# A wrench with a length of 15 cm is used to unscrew a 5/2 cm bolt. If a torque of 15 Nm is needed to overcome the friction keeping the bolt in place, what is the minimum torque that must be applied to the wrench to unscrew the bolt?

Aug 19, 2017

$F = 100 \text{N}$

#### Explanation:

I assume the question is meant to ask what is the minimum force required to unscrew the bolt.

Torque is given by:

$\implies \textcolor{b l u e}{\tau = r F \sin \phi}$

• Where $F$ is the applied force, $r$ is the distance from the pivot (axis of rotation) that the force is applied, and $\phi$ is the angle at which the force is applied (measured counterclockwise).

We can rearrange the equation to find the necessary force $F$.

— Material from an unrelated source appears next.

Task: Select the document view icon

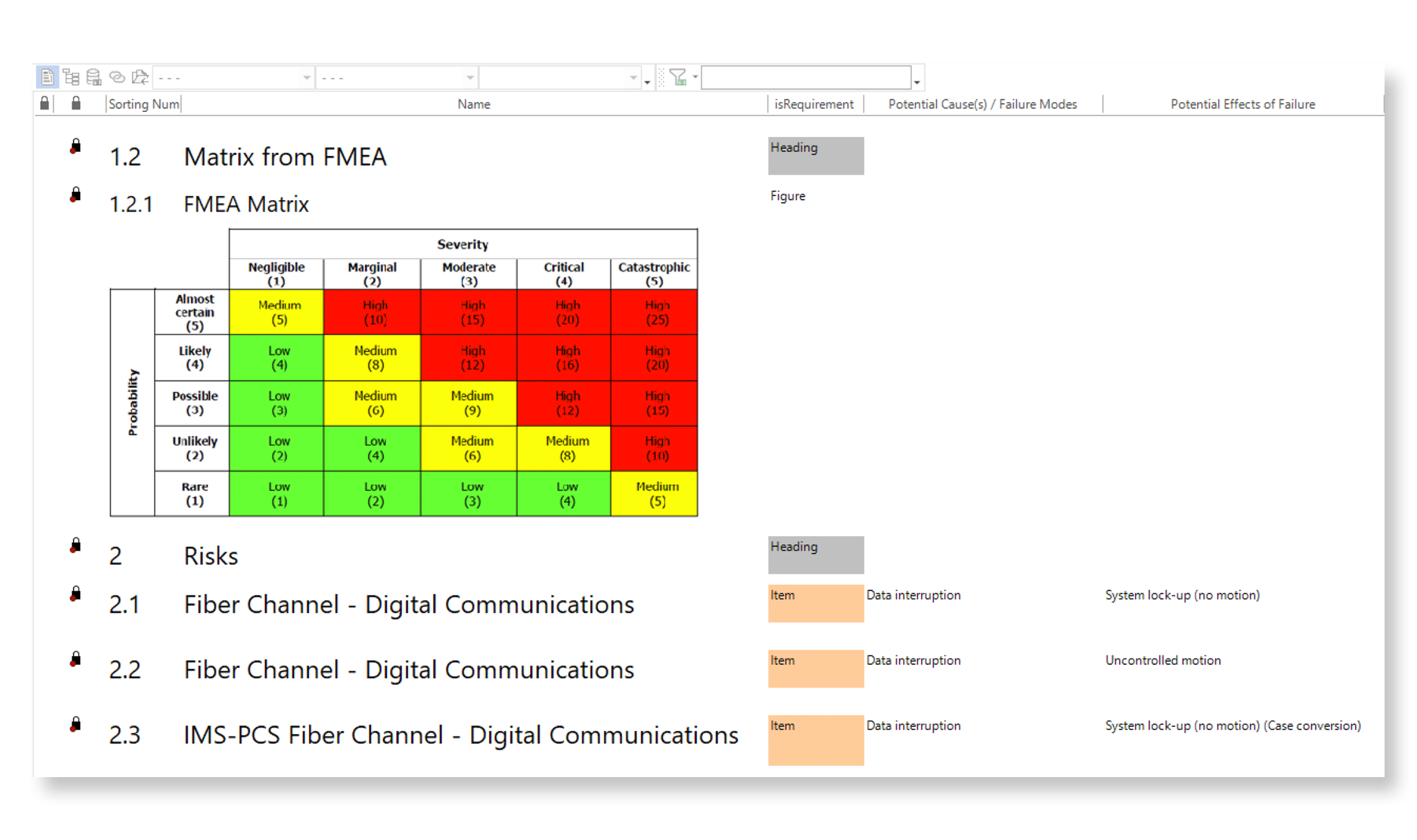Action: point(48,77)
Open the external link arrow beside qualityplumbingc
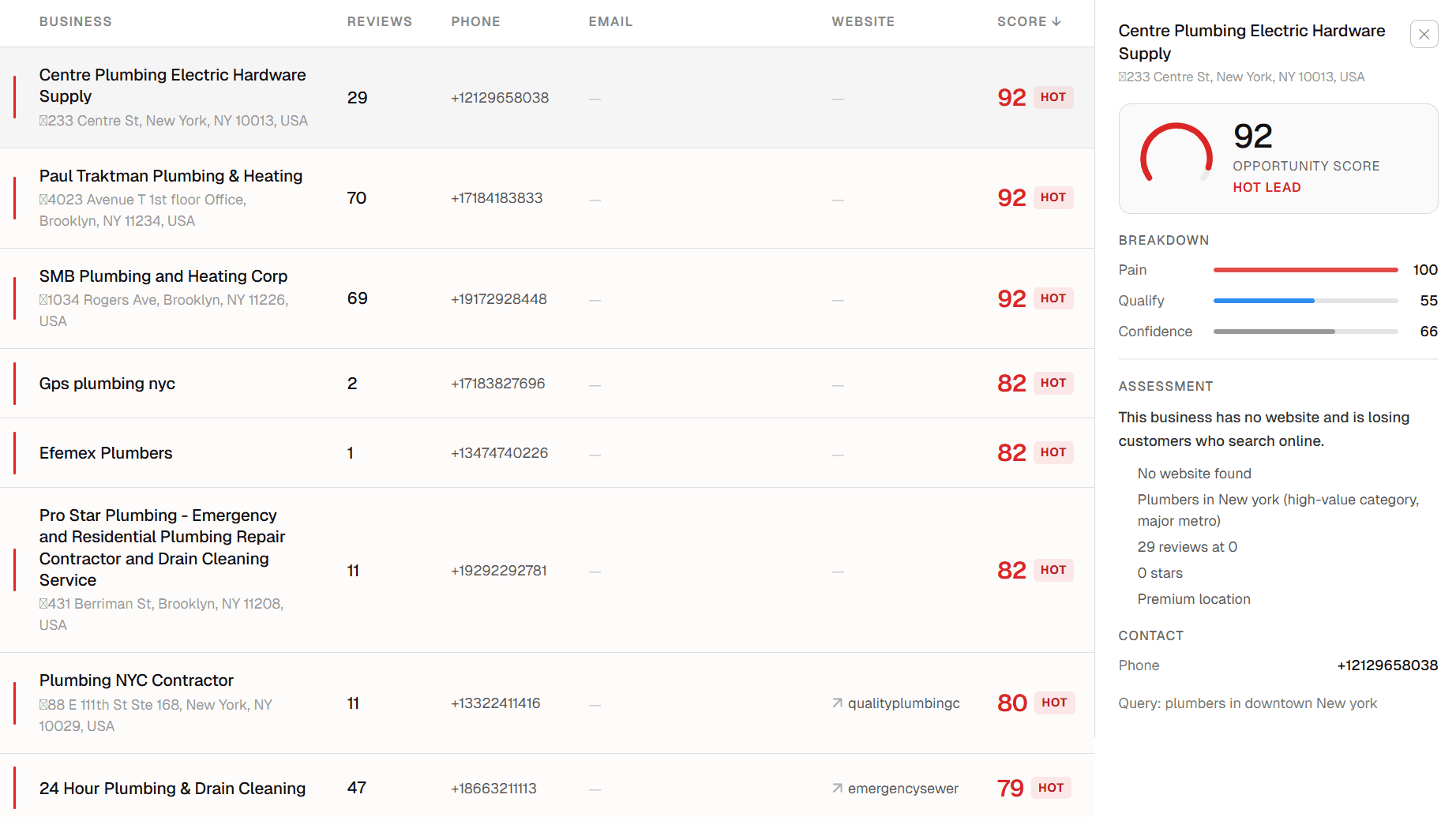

$\implies \textcolor{b l u e}{F = \frac{\tau}{r \sin \phi}}$

We are given the following information:

• $\mapsto \text{r"=15"cm"=0.15"m}$

• $\mapsto \tau = 15 \text{Nm}$

It is implied that $\phi = {90}^{o}$ since no angle—nor the necessary information to calculate one—is provided.

Note that I am not including the radius of the bolt in the measurement of the total radius because it should not affect the distance from the applied force to the bolt itself.

Therefore, we have:

$\implies F = \left(15 \text{Nm")/(0.15"m}\right)$

$\implies = 100 \text{N}$